Trade war takes toll, but Xinjiang exporters seek to diversify markets

By Li Xuanmin in Aksu Source:Global Times Published: 2019/11/20 21:43:40

Trade war takes toll, but exporters seek to diversify markets


A view of a clothing manufacturing plant of Xinjiang Jinliyuan Clothing Co in Aksu, Northwest China's Xinjiang Uyghur Autonomous Region on Wednesday Photo: Li Xuanmin/GT


Textile companies in Aksu, the nation's largest top cotton production base in Northwest China's Xinjiang Uyghur Autonomous Region, are seeing their exports to the US fall to almost nothing this year amid a bickering trade war between the world's two largest economies.
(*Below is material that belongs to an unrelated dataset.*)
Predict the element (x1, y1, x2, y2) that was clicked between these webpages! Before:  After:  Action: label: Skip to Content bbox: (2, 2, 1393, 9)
While some have dubbed this year as the hardest for foreign trade, those textile companies have been actively moving into domestic markets, markets along the routes of the Belt and Road Initiative (BRI) and European countries to fill gaps left by US clients. 

With government support policies and logistics subsidies, the local manufacturers are confident of their business prospects, believing that sunshine always follows the storm and their business will recover soon with the diversification of export destinations. 

At Aksu Textile Industrial Park, Xinjiang's largest textile industrial park - home to hundreds of manufacturers - trade volume of textiles, cotton yarn, clothes and hats plunged 86 percent to $35.87 million in the first 10 months of 2019, according to the industrial park's committee manager Liu Jizhong. 

"Our exports to the US dropped to near zero amid the trade war, which weighed on the overall foreign trade volume. The escalating trade war has dragged down the industrial park's output by about 40 percent," Liu told the Global Times on Wednesday, pointing to tons of clothes in the park's warehouse due to lackluster overseas demand. 

Last year, the industrial park exported 5 million garments, mostly to the US.  

The US levied an additional tariff of 10 percent on $300 billion of Chinese imports on September 1, which reportedly covers 87 percent of textiles and clothing from China. It is not clear whether Washington will impose an additional 15 percent tariff on $156 billion of Chinese products, including clothes and toys, on December 15.

The tariff hike is taking a bite on the business of Xinjiang Jinliyuan Clothing Co, a local textile manufacturer located in the park. Zhang Jie, general manager of Jinliyuan, told the Global Times on Wednesday that the company's clothing exports to the US had halted this year, including to its largest overseas clients Disney, which accounts for 30 percent of its foreign trade transactions. 

About 70 percent of Jinliyuan's income originates from foreign trade, of which the US used to be the producer's largest export market. 

"This is the hardest year for textile companies specializing in foreign trade. We signed a 10-million-yuan ($1.42 million) initial agreement with Disney in March and then sourced fabrics for the order in bulk. But Disney called off the deal in May and we have no choice but to stock materials in the warehouse, exposing them to the dust," Zhang said.

Last year, Zhang's company expanded its capacity by 24 production lines to 72 on expectations of soaring demand overseas. But now the new lines are idle, Zhang said.

What's worse is that as demand slid to a crawl, the company had to lay off some employees or ask some to take a short holiday to cut costs, he said.

Now, Jinliyuan employs 900 workers, most of whom are Uyghur.

Export diversification

Despite the economic loss, major producers at the industrial park are displaying a palpable level of calm and confidence in the future -  just like the weather in Aksu on Wednesday, which cleared up after a sandstorm in the morning. 

Efforts to diversify markets and reduce reliance on the US are in progress.

"We have good developments coming one after another. Our chairman has reached an intention to cooperate with Russian retailers. German clothing companies also signed a deal with us. We have begun the design process, and shipments will start next year," Zhang said.

Orders to the industrial park are also surging from Europe, Southeast Asian and BRI countries, according to Liu, who urged local textile companies to take advantage of Xinjiang's geographic position as a gateway to Central Asian countries such as Kazakhstan and Kyrgyzstan.

In September, the Xinjiang government announced favorable policies that aim to subsidize transportation costs for southern Xinjiang manufacturers, including those in Aksu. Companies no longer need to pay railway costs from Aksu station to Urumqi, the capital city. They will also be able to get a 50 percent discount for shipments from Urumqi to stations abroad.

"We're mulling over more policies to help local companies contain costs and guide them into neighboring markets," Kahaerjiang Kuerban, an official of Aksu's foreign trade bureau, told the Global Times on Wednesday. 

Shifting to the domestic market is another choice. Domestically, Jinliyuan has set up a children's wear brand Ayoryor, targeting markets in eastern and central China. 

Foreseeing potential business opportunities at home and abroad, Liu said it will certainly take some time for the foreign orders to bounce back, but the future is of great potential and promising.